The first investigation by the Uttar Pradesh Police is clumsy with evidence not collected, lost or damaged and a second investigation is ordered by the Central Bureau of Investigation. This team is led by Ashwin Kumar (Irrfan Kahn) a brilliant detective with some odd habits. His investigation offers a different suggestion as to who is guilty but he is then taken off the case and a second CBI team with another rather odd detective takes over and produces a third version of what actually happened. Finally, the new CBI Chief tries to make sense of what the three investigations have achieved before a judge takes over and prosecutes the parents.
The film is 132 minutes long – about standard for a Hollywood procedural with a similar plot. I did notice a point in the narrative where an ‘Intermission’ might have been placed for the Indian release. The film does use songs, but in the Western mode such as playing over a montage and not in the Bollywood manner, effectively pausing and reflecting on the narrative with choreographed dance moves. The film also has more of a sense of an ensemble cast, so that the stars are not constantly on screen. The question is whether Irrfan Khan’s star status (and undoubted on-screen charisma) means that we believe his character’s version of the events of the murder more than we do the others. This is important because the audience (in India at least) knows that the parents are in prison.
It isn’t difficult to see why the film has created so much interest in India.
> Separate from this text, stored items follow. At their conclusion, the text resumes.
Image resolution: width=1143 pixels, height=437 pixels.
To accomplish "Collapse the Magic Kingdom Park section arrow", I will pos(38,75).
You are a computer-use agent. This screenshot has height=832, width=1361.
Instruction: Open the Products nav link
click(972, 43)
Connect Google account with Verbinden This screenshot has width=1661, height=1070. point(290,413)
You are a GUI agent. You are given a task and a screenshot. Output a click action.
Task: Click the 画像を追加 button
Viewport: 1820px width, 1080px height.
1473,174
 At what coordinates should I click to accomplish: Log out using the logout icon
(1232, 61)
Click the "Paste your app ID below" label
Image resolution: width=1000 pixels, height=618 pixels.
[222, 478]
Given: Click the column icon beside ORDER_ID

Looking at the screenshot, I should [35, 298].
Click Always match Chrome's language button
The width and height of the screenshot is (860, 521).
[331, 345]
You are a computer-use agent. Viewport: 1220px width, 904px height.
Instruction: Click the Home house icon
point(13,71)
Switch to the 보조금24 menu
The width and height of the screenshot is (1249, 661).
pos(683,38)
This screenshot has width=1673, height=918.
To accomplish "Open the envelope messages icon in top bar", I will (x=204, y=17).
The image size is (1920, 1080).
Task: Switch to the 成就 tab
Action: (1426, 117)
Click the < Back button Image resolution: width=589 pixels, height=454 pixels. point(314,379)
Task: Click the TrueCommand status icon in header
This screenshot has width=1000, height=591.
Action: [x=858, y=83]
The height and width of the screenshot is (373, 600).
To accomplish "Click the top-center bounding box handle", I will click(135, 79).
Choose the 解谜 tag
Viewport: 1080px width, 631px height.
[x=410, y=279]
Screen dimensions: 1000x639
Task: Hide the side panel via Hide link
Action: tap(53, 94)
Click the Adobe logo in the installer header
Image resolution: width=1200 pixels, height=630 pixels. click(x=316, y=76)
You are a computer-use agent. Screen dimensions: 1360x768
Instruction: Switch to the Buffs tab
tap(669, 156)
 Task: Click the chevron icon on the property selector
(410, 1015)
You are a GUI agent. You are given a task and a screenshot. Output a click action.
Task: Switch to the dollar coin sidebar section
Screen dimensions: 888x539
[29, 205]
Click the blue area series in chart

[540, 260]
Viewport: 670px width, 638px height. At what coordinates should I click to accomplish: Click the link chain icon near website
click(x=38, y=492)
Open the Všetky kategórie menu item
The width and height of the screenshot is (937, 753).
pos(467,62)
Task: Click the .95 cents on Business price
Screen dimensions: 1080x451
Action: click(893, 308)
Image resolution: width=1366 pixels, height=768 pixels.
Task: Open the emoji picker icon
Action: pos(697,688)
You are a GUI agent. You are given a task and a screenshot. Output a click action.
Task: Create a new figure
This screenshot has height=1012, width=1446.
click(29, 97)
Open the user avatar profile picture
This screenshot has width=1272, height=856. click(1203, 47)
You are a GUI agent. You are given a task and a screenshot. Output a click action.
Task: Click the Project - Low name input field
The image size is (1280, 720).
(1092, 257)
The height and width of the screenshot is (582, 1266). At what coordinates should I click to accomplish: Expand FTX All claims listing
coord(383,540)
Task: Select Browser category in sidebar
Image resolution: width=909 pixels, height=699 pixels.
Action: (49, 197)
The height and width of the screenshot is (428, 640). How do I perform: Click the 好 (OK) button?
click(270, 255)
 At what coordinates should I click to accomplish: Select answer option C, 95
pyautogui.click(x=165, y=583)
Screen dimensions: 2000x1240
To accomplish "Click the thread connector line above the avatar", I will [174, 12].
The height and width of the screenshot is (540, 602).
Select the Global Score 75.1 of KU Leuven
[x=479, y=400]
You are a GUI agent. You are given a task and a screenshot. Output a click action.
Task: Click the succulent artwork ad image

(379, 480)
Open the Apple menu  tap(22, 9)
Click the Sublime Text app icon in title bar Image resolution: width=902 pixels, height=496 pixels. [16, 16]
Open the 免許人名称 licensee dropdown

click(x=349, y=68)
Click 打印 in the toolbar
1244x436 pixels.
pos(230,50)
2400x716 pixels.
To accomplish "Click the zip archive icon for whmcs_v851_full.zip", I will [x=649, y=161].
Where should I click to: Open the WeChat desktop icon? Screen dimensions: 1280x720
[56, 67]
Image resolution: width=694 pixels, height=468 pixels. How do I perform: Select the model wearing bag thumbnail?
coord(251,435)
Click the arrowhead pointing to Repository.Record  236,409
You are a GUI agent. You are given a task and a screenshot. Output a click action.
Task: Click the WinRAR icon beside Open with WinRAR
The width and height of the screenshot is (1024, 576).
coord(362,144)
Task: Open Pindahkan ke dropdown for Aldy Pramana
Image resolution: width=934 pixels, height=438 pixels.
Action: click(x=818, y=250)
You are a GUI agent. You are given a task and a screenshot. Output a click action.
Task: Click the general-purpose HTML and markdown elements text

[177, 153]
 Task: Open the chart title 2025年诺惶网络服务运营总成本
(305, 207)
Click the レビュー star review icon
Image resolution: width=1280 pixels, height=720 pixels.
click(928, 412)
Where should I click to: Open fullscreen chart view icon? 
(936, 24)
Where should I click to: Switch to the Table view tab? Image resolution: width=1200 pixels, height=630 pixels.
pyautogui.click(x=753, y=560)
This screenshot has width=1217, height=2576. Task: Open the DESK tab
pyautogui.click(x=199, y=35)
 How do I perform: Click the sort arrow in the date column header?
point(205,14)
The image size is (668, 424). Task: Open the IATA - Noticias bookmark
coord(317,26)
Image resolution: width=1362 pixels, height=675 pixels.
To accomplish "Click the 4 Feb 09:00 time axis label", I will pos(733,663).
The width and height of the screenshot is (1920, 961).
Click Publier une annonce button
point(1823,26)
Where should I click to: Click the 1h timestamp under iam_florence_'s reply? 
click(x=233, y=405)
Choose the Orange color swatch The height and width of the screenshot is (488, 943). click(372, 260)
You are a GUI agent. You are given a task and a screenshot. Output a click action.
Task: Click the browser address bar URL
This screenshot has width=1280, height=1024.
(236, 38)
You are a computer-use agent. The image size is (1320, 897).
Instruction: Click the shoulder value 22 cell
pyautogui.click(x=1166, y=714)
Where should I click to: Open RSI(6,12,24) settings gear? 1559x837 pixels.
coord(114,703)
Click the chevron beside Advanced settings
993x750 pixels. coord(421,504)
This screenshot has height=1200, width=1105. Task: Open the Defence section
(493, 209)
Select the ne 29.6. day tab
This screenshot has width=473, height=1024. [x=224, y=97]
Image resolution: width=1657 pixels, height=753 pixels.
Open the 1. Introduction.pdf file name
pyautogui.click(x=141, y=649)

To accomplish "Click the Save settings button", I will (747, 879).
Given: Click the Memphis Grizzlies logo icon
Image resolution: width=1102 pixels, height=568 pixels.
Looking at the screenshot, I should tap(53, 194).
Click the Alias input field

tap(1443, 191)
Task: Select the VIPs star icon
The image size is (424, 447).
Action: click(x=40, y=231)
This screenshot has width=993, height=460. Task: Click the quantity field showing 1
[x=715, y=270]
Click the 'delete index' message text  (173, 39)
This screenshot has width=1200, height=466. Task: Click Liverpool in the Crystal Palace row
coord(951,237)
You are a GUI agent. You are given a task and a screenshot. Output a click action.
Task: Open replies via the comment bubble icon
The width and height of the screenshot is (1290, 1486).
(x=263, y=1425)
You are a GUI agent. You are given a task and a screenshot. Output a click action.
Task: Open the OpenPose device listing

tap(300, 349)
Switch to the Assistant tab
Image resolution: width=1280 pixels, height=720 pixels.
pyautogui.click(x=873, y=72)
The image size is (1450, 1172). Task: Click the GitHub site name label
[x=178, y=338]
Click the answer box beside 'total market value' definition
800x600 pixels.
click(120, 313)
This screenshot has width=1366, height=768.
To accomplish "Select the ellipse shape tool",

As well as the intriguing puzzle of a version of the old ‘locked room’ murder case, the film offers a form of commentary on several aspects of contemporary Indian society. The Indian police have a very bad reputation for brutal treatment of suspects, the senior officers and government officials are depicted as covering for each other as part of a club culture and the perennial question of Indian bureaucracy comes up in relation to evidence. A more specific discourse here deals with a Nepalese migrant community in North India where suspicion of minorities from the North and East appears rife (the dead house servant is Nepalese). And in all of this the divorce of Ashwin and Reema (Irrfan Khan and Tabu) seems particularly poignant. I have seen stories which involve campaigns to investigate murders and seek redress and I’ve seen films which depict legal procedures in India but I don’t think I’ve seen a detailed police procedural before and not one that involves family relationships in this way. The media coverage/intrusion seems almost lost in the midst of everything else. It’s almost as if there is too much to fit in and I would like to see the film again to fully understand how it works. I’m sure, however, that this is a very important film and I hope a UK distributor decides to pick it up.